*Your goal*: Copy all of the lines below without changing a single character.

Records from a data collection
════════

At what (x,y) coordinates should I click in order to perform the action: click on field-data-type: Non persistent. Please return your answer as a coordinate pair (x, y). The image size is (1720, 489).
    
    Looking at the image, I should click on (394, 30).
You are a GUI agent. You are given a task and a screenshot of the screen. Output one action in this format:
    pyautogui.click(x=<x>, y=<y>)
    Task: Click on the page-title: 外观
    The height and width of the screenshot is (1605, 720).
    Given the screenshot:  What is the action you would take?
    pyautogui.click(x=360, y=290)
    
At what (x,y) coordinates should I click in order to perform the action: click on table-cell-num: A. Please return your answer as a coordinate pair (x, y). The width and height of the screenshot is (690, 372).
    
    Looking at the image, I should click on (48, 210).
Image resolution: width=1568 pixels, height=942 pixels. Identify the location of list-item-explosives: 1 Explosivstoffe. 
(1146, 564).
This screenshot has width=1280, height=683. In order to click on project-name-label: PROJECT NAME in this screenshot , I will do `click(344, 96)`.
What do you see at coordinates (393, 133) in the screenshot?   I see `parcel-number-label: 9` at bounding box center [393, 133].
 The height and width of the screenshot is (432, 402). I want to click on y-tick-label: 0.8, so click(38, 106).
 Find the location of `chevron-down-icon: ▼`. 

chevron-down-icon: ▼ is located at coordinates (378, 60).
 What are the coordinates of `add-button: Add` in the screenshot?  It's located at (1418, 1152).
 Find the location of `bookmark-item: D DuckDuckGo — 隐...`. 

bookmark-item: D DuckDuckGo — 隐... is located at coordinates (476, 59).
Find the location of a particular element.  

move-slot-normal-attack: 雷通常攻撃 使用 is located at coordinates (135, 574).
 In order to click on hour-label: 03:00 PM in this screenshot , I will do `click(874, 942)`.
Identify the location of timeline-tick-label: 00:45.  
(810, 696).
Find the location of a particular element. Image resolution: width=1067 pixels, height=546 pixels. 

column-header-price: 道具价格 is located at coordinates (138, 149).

════════

*Exercise answer*:
At what (x,y) coordinates should I click in order to perform the action: click on field-data-type: Non persistent. Please return your answer as a coordinate pair (x, y). The image size is (1720, 489).
    
    Looking at the image, I should click on (394, 30).
You are a GUI agent. You are given a task and a screenshot of the screen. Output one action in this format:
    pyautogui.click(x=<x>, y=<y>)
    Task: Click on the page-title: 外观
    The height and width of the screenshot is (1605, 720).
    Given the screenshot:  What is the action you would take?
    pyautogui.click(x=360, y=290)
    
At what (x,y) coordinates should I click in order to perform the action: click on table-cell-num: A. Please return your answer as a coordinate pair (x, y). The width and height of the screenshot is (690, 372).
    
    Looking at the image, I should click on (48, 210).
Image resolution: width=1568 pixels, height=942 pixels. Identify the location of list-item-explosives: 1 Explosivstoffe. 
(1146, 564).
This screenshot has width=1280, height=683. In order to click on project-name-label: PROJECT NAME in this screenshot , I will do `click(344, 96)`.
What do you see at coordinates (393, 133) in the screenshot?   I see `parcel-number-label: 9` at bounding box center [393, 133].
 The height and width of the screenshot is (432, 402). I want to click on y-tick-label: 0.8, so click(38, 106).
 Find the location of `chevron-down-icon: ▼`. 

chevron-down-icon: ▼ is located at coordinates (378, 60).
 What are the coordinates of `add-button: Add` in the screenshot?  It's located at (1418, 1152).
 Find the location of `bookmark-item: D DuckDuckGo — 隐...`. 

bookmark-item: D DuckDuckGo — 隐... is located at coordinates (476, 59).
Find the location of a particular element.  

move-slot-normal-attack: 雷通常攻撃 使用 is located at coordinates (135, 574).
 In order to click on hour-label: 03:00 PM in this screenshot , I will do `click(874, 942)`.
Identify the location of timeline-tick-label: 00:45.  
(810, 696).
Find the location of a particular element. Image resolution: width=1067 pixels, height=546 pixels. 

column-header-price: 道具价格 is located at coordinates (138, 149).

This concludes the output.